### Exercise
Once you have located the line containing "Go back with the 上一步(B) button" in the material below, return it exactly along with each line after it through the line containing "Click the Group".

### Records
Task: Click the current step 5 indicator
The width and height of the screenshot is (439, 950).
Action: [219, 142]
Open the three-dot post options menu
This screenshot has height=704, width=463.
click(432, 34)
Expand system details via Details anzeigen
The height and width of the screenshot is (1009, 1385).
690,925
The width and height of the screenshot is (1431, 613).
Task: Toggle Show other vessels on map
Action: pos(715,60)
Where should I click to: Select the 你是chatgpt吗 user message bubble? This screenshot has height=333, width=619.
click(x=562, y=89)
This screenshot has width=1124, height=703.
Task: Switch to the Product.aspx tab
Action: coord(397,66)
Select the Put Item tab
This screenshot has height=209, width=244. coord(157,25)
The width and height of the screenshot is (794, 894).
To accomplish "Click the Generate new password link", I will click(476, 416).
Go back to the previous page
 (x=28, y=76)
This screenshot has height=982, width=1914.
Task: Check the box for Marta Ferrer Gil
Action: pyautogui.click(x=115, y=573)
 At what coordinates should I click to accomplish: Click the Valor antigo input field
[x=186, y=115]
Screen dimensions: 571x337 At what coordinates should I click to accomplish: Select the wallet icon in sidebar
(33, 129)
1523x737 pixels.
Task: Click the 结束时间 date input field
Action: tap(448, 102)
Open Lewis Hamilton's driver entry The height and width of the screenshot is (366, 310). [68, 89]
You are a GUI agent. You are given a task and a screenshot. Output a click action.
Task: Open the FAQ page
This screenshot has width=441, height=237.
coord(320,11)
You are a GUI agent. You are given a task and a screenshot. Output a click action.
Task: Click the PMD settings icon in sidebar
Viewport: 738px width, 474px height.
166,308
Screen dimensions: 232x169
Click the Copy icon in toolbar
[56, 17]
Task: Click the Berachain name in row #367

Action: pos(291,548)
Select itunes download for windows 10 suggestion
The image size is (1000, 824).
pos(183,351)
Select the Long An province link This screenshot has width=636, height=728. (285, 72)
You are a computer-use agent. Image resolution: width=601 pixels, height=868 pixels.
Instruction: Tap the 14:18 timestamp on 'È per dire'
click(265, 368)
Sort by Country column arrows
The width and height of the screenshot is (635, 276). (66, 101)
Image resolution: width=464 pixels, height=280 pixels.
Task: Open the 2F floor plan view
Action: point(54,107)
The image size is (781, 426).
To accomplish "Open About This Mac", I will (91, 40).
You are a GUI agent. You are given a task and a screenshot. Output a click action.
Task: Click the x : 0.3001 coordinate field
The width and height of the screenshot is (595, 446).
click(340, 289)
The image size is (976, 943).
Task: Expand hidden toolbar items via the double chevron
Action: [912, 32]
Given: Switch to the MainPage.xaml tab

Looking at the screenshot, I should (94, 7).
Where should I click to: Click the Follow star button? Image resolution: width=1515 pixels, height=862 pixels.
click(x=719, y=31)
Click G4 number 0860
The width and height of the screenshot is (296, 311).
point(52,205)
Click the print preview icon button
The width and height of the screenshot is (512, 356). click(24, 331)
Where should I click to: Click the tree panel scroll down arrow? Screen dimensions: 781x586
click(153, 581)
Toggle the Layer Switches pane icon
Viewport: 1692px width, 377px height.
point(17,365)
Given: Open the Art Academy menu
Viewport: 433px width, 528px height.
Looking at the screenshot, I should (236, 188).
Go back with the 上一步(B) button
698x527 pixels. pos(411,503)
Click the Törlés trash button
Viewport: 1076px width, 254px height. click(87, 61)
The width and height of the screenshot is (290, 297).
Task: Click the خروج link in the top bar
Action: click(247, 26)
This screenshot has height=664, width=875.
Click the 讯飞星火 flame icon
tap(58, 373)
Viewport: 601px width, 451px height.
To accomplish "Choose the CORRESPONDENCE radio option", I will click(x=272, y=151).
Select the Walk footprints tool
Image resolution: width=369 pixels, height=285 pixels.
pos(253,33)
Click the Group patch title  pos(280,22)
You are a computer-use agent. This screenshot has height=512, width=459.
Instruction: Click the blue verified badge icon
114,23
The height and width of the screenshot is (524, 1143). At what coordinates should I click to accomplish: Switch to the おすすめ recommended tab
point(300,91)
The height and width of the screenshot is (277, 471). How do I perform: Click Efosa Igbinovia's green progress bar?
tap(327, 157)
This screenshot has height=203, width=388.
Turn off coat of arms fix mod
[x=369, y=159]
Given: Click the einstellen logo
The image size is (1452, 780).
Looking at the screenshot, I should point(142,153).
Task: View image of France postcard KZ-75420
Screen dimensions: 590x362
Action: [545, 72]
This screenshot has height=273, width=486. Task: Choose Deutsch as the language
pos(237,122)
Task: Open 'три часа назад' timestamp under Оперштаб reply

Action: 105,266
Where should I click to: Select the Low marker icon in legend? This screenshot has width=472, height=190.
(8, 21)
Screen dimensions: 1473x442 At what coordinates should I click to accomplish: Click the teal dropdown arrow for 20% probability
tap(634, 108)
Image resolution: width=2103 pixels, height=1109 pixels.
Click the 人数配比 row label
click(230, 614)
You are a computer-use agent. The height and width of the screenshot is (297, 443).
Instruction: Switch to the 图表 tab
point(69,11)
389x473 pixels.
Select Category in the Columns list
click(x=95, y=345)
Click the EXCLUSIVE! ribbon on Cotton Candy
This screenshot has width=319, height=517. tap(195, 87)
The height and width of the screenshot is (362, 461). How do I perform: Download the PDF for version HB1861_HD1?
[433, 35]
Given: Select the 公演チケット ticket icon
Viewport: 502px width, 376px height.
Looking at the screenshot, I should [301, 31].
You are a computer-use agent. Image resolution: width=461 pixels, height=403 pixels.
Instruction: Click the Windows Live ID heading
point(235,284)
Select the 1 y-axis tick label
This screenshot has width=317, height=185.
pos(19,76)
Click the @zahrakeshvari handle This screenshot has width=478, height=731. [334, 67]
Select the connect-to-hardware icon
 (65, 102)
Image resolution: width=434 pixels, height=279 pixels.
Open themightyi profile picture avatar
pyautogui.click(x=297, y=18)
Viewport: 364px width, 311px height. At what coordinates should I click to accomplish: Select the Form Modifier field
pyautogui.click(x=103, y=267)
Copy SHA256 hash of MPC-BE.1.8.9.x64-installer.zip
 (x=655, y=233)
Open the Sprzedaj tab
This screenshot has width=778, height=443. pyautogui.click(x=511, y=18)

### Exercise output
Go back with the 上一步(B) button
698x527 pixels. pos(411,503)
Click the Törlés trash button
Viewport: 1076px width, 254px height. click(87, 61)
The width and height of the screenshot is (290, 297).
Task: Click the خروج link in the top bar
Action: click(247, 26)
This screenshot has height=664, width=875.
Click the 讯飞星火 flame icon
tap(58, 373)
Viewport: 601px width, 451px height.
To accomplish "Choose the CORRESPONDENCE radio option", I will click(x=272, y=151).
Select the Walk footprints tool
Image resolution: width=369 pixels, height=285 pixels.
pos(253,33)
Click the Group patch title  pos(280,22)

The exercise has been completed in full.